During last summer's wildfire season, the worst in recent memory, crews struggling to contain blazes resorted to extraordinary steps, including the widespread use of backburns to keep flames in check.
We're not second-guessing firefighters who took what looked like the best available steps in the middle of a dire emergency.
Once the fires are out, though, it's not too much to ask for the government to help clean up the messes it made, and especially to compensate private property owners who suffered severe losses when their land was abused to protect the general public.

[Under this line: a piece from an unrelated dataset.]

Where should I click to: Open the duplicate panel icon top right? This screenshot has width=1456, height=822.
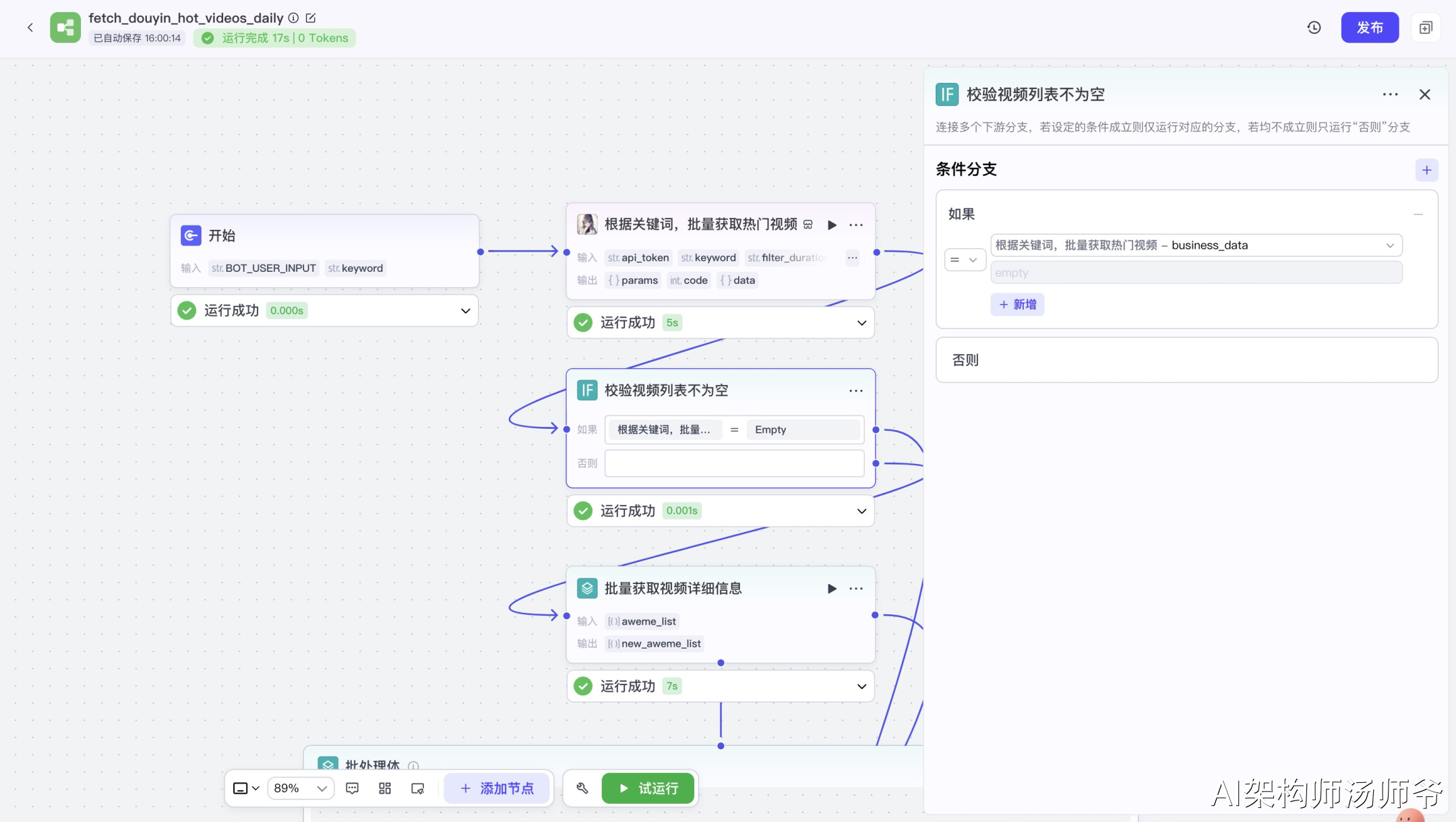pyautogui.click(x=1426, y=28)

It's not too much to ask - unless you're asking the U.S. Forest Service, which has denied claims for compensation related to burnouts including that of William Heinrici, a Junction City-area resident who's had to haul water to his home since a burnout destroyed his water lines.
Heinrici seeks just $6,000 to replumb the pipes, and given the modest sum involved and the severity of the harm - lost water service isn't just an inconvenience but a threat to the family's health and safety - a sensible and humane government agency would have cut a check to Heinrici immediately.

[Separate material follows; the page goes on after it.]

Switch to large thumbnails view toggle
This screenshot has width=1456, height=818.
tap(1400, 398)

Instead, nearly a year after the fire and a full six months after Rep. Wally Herger's office intervened with the Forest Service, the Heinrici family is still trucking water in drums.
In Herger's correspondence with the Forest Service, the agency said it was waiting until all fire-related claims were received or the two-year statute of limitations passed before processing any of them. This might make sense in the Magical Kingdom of Bureaucratia, but it is simply insane when we're discussing human lives. Two years to process the claim? The central-office functionaries who made that call should spend two weeks living without running water and then see how important prompt action is.
It's easy to imagine disputes over whether damage was caused by the wildfire or by the fire crews themselves - but there is no question in this case. Even the district ranger agrees Forest Service crews started the backburn and has verified the damage, according to Herger. Yet the Forest Service is still stonewalling Heinrici. It's shameful.
When fire crews rush to contain a blaze in regions with complex mixes of public and private land, they'll inevitably bulldoze or burn through someone's property. That risk, like the risk of fire itself, is a consequence of living in the woods.
But when families' property is commandeered for an emergency firebreak, they've done more than their share to protect the public - and the public owes them in return.
Our view: It might be reasonable to set backburns in an emergency. It's appalling to ruin private property and then let its owners suffer.